When I was thirteen I was given a small notebook as a present. It was yellow (my favorite color) with a drawing of a red flower on the front. It wasn’t large. It’s size and shape resembled A5. I loved it.
For about a year I wrote in it from time to time. I usually wrote something innocent from my head. Thoughts and feelings and small experiences found their way onto the small pages. Most of it was quite innocent and wasn’t meant to be anything more than just that. Some words entrusted onto a small notebook for the simple sake of the pleasure of writing. Come to think of it many of those small writings where also put there because there wasn’t anyone to talk to.
I was living at my granny’s house through my teens and was far from happy. As with any teenager, happyness was something for grownups. But there were more reasons for my unhappyness and though I only understood some of them at the time, and all of them now, I didn’t understand anything about humanity and perhaps less today.
What came to mind today, when I decided to write something tonight, was the question of “why write anything”?
I have no wish to write novels, not the intellect to write grasping thought provoking essays, no skills for poetry and not really any trained skills for beautiful writing. There’s no question that drawing from my life’s experiences I have enough material to make Hemingway himself blush with envy and could probably aim for stars like Steinbeck, in time.
But I have no wish to spend hours, days or weeks typing away anything of the stuff I keep in my head, not for others to read anyway. The world of plenty has far more interesting stuff to provide than anything I might write. Well, I do have some interesting stuff, but dressing it up in the words needed to provoke any interest, much less to be memorized, I’d rather make an interesting Java program or new website.
But to write what’s in my head simply to get rid of it and clear the space for something of more value, that’s worth a Hamlet.
There came a time when I stopped writing in my yellow book, well not completely. I filled it and began writing into another one of similar kind but different color. A year or so passed but eventually I discovered that my family – a particular aunt – had enourmous disrespect for privacy. I found myself being ridiculed by something I had written about, not once but more often.

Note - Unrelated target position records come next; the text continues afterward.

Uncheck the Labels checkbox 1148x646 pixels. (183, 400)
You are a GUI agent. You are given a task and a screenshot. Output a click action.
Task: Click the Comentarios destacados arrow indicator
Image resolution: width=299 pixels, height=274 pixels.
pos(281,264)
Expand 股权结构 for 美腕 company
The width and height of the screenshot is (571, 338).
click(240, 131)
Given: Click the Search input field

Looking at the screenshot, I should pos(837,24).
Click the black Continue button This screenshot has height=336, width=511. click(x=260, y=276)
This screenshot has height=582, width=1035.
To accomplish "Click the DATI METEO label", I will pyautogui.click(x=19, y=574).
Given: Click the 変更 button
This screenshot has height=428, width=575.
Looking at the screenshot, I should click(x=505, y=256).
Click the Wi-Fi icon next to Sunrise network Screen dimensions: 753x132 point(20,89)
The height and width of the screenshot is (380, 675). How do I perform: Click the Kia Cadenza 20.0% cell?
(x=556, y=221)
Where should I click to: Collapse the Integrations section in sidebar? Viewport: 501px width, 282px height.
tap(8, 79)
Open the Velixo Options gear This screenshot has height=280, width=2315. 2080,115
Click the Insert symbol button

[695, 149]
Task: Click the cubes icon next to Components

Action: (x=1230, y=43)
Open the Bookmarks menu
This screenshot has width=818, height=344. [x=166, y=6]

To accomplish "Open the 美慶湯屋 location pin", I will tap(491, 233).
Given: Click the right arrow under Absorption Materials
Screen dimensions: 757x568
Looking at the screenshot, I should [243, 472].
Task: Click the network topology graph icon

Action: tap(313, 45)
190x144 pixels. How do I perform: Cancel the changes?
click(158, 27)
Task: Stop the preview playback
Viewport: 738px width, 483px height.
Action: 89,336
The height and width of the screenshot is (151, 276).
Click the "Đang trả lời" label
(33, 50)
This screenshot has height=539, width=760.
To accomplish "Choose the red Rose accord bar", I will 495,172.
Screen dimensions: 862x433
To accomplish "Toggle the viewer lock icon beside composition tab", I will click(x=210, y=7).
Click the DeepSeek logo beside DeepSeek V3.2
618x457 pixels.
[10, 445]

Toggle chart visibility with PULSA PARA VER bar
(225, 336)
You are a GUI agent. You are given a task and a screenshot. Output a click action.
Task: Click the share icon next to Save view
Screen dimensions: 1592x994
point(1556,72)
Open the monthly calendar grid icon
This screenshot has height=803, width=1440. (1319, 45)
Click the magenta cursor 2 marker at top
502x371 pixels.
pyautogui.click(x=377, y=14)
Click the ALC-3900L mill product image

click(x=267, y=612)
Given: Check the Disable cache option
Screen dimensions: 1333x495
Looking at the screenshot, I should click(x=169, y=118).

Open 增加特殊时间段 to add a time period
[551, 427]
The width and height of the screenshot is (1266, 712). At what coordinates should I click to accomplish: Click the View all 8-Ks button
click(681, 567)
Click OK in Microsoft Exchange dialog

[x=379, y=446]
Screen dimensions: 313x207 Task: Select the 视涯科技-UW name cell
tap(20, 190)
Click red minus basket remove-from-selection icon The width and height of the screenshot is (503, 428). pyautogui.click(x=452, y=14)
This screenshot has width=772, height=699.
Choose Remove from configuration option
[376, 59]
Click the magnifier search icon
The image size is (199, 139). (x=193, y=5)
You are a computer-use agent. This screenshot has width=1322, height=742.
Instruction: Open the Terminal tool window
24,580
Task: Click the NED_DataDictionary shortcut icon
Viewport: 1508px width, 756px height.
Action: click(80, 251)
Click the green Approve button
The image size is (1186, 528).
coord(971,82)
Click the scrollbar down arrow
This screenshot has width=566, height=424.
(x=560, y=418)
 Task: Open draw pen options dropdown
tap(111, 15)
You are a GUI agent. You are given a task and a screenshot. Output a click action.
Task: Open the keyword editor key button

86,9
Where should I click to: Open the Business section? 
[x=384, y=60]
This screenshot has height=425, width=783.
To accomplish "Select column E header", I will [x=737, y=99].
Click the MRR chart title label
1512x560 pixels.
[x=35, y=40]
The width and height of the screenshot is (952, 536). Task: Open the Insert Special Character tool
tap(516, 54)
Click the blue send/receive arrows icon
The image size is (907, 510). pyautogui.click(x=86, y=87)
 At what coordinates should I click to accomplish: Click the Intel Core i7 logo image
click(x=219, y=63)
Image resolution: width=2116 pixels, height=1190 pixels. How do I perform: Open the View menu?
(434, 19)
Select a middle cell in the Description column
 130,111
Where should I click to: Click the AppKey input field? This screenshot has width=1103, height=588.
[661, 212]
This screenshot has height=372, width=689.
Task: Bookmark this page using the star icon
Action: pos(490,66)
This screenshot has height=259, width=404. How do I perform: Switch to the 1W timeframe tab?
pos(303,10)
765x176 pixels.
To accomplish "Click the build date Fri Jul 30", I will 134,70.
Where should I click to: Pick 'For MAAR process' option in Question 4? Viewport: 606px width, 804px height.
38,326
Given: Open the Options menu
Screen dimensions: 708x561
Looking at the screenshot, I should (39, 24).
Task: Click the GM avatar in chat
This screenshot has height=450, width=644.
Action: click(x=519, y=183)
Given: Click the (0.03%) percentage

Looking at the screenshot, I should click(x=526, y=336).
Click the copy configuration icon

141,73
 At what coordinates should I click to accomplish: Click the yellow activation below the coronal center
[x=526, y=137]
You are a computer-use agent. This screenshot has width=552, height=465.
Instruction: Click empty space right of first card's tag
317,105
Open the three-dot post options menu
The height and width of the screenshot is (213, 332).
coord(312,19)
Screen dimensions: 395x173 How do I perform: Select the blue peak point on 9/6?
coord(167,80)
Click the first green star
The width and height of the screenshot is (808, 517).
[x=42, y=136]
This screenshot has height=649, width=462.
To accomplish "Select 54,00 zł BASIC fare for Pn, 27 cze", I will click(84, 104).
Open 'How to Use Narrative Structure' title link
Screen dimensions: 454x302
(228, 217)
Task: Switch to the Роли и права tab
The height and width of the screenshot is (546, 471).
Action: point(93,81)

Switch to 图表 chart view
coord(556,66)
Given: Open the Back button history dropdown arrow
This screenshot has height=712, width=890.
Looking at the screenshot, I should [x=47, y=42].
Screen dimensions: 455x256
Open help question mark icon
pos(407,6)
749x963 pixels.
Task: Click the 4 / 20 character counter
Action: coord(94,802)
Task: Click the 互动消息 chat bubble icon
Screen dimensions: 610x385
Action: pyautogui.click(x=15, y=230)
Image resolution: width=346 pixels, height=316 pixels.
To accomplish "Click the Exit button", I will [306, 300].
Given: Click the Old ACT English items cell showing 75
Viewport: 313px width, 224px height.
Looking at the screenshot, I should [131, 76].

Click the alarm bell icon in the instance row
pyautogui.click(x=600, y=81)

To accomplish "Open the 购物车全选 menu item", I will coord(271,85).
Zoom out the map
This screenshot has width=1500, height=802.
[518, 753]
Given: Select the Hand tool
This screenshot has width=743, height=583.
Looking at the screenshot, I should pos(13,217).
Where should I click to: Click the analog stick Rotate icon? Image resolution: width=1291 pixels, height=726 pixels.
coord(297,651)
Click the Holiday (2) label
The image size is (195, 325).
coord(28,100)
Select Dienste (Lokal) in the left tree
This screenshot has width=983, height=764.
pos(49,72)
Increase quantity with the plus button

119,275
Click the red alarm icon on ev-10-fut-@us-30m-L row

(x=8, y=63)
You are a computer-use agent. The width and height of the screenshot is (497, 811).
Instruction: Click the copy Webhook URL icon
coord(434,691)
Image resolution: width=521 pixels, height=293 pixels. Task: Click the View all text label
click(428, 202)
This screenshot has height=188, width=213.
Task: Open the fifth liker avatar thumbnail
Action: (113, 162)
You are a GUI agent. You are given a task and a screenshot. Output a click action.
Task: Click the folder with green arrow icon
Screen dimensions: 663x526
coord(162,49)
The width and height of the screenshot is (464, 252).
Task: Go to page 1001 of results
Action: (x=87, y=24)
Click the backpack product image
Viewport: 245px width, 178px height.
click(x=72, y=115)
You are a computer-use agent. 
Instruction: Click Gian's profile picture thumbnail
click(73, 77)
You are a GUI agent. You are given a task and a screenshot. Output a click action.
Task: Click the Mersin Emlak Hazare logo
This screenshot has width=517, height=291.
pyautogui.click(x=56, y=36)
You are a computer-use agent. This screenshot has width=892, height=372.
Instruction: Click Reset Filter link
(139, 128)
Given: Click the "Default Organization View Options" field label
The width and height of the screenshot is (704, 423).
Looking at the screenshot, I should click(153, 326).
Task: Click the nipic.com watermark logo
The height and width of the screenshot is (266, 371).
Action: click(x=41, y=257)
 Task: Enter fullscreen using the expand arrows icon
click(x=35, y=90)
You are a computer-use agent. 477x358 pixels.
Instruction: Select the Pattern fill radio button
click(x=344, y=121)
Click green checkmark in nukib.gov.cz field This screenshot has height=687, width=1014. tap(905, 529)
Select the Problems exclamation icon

I realized that what I wrote in the privacy of my shared bedroom was read by an aunt of mine and share with the rest of my family. It all came back to me. I was shocked but I was also young. I had discovered a need for writing which has never left me. Sitting down in the quiet of the night and writing what is in my mind, my soul, gives me pleasure and comfort. Today thirty years down the road I am still horrified of writing – it all comes back to you.
I had learnt to write in code, to mask some of the things I wish to write about. I had learnt to have no faith in myself – not on account of these things – but never fully realizing it. And somehow through the years I learnt to throw myself into a black abyss of nothingness in favour of being there for anyone who might or might not need me. If anyone gave me kindness or praise I was willing to substitute that for love. Slowly through the years I threw myself away until eleven years ago when a crisis, and an act of kindness, showed me the way to begin the journey to discover myself again.
For the last three years I have realized that I must write. But how? About what? And why should I?
I must. I must find a way to write myself away and back.